Su bir yüzeyden buharlaşmaya başladığında, bir soğutma etkisi oluşturur.
Bu, suyun sıcaklığını korumasına izin veren başka bir benzersiz özelliktir. Yüksek buharlaşma ısısı, bir gram suyu gaza çevirebilmek için ihtiyaç duyduğumuz ısı enerjisi miktarını ifade eder. Su molekülleri arasındaki hidrojen bağlarını kırmak için çok fazla enerji gerekir.
Su bir yüzeyden buharlaşmaya başladığında, bir soğutma etkisi oluşturur. Bu insanlara ve terlemeye benzer. Isındığımızda, vücudumuzdaki kimyasal bağlar bozulmaya başlar ve vücudumuz için bir soğutma etkisi olarak terlemeye başlarız. Bu, suyun buharlaşması ve yüzeyin soğuması ile aynıdır. 2. Daha Düşük Buz Yoğunluğu

Buzdağlarının deniz yüzeyinde yüzmesinin nedeni bu düşük yoğunluktur.

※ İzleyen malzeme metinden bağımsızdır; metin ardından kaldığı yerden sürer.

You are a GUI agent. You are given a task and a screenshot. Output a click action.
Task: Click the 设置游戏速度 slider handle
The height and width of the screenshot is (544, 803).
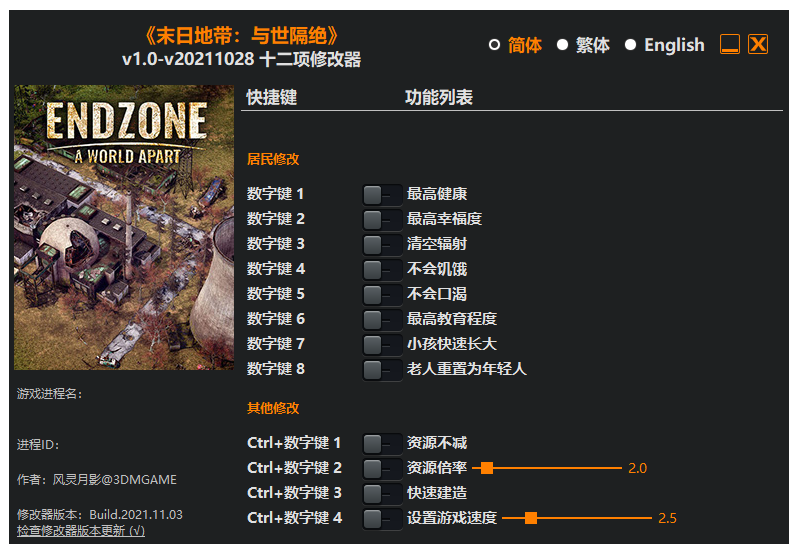(x=531, y=518)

Su molekülleri arasındaki hidrojen bağları daha yüksek sıcaklıklarda buz kristallerine dönüşmeye başlar. Bu duruma ulaştıklarında, bu bağlar daha da kararlı hale gelir ve sıcaklık değişmediği sürece buz şeklini koruyacaktır. Buz, suyun yoğun şeklidir ve sudan daha düşük yoğunluğa sahiptir. Bunun nedeni, hidrojen bağlarının buz formunda daha fazla aralıklı hale gelmesidir. Sıvı formda olduklarından daha ayrıdırlar.
Buzdağların deniz yüzeyinde yüzmesinin nedeni bu düşük yoğunluktan kaynaklanıyor. Ayrıca, göllerin sadece tepelerinin donmasına izin verir, bu da pek çoğunun farkında olmadığı bir gerçektir. Çoğu insan buzdağlarının yüzmesinin daha düşük yoğunluk olduğunun farkında olsa da, çoğu kişi neden sadece göllerin üst kısımlarının donmuş olduğunu bilmiyor. 1. Yüksek Polarite

Suyun yüksek kutupluluğuna mükemmel bir örnek, tuzun suda çözünmesidir.
Su, polar bir moleküldür, yani diğer polar molekülleri çekebilir. Sudaki polarite seviyesi, benzersiz bir şekilde son derece yüksektir. Diğer elementlerle hidrojen bağı oluşturabilir. Bu, suyu son derece güçlü bir çözücü yapar. Su moleküllerini en çok çeken moleküller, iyon olarak tam yüklü olanlardır.
Suyun yüksek polaritesine mükemmel bir örnek, tuzun suda çözülmesidir. Tuz molekülleri su molekülleri ile çevrelenir ve sodyumu klorürden ayırır. Su, bu iyonların etrafında özel hidrasyon kabukları oluşturur.